He describes their minds as empty, darkened and ignorant. The reason why their minds were like this was the blindness of their hearts. The word that is translated ‘blindness’ has the idea of hardness and callousness. The term ‘heart’ does not refer to one’s emotions, which is how we use the word today. Rather it refers to the entire inner man, which Paul divides here into mind, feelings and choices. It was the depth of rebellion against God within each person that was the major problem.

Obviously Paul does not mean that their minds were a total blank, incapable of thinking. Instead he means that the Gentiles did not think of God. It is common in the Bible for idols to be described as vanity and this is probably what Paul has in mind when he says the thoughts of the Gentiles were futile. They worshipped false gods who did not exist. 

When a person thinks of God, it gives solidity, insight and information to their minds.  As Leon Morris put it, ‘There is far more to being a Christian than intellectual achievement, but we should be clear that being a follower of Christ means using the brains God has given us to their fullest capacity.’ 

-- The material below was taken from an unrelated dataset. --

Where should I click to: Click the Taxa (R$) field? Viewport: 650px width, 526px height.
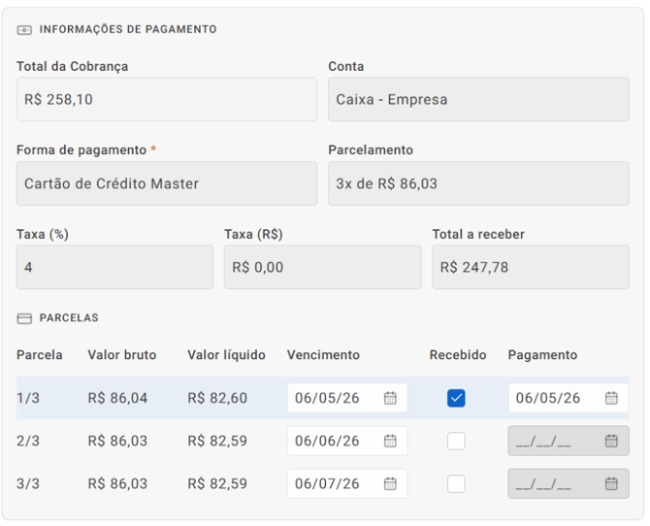coord(323,267)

But it is not only their minds that were affected by sin. Paul comments that the Gentiles had lost insensitivity with regard to their behaviour; they were shameless, indicating that the Gentiles were not embarrassed by their sins. 

This is what life becomes without knowledge of God, of his character and of his purposes. And Paul’s description is not limited to his own day, for it also describes ours. We live in a society that loves to sin openly and continually.

The main reason for people’s behaviour is the gods they worship. In our society, self-indulgence (when pleasure becomes god) and materialism (when things become god) dominate many lives. There are many more such gods and no doubt you can list them for yourselves. But our minds and hearts were made for higher experiences, of knowing God experientially through Jesus.

The remedy is to learn about Jesus and from Jesus.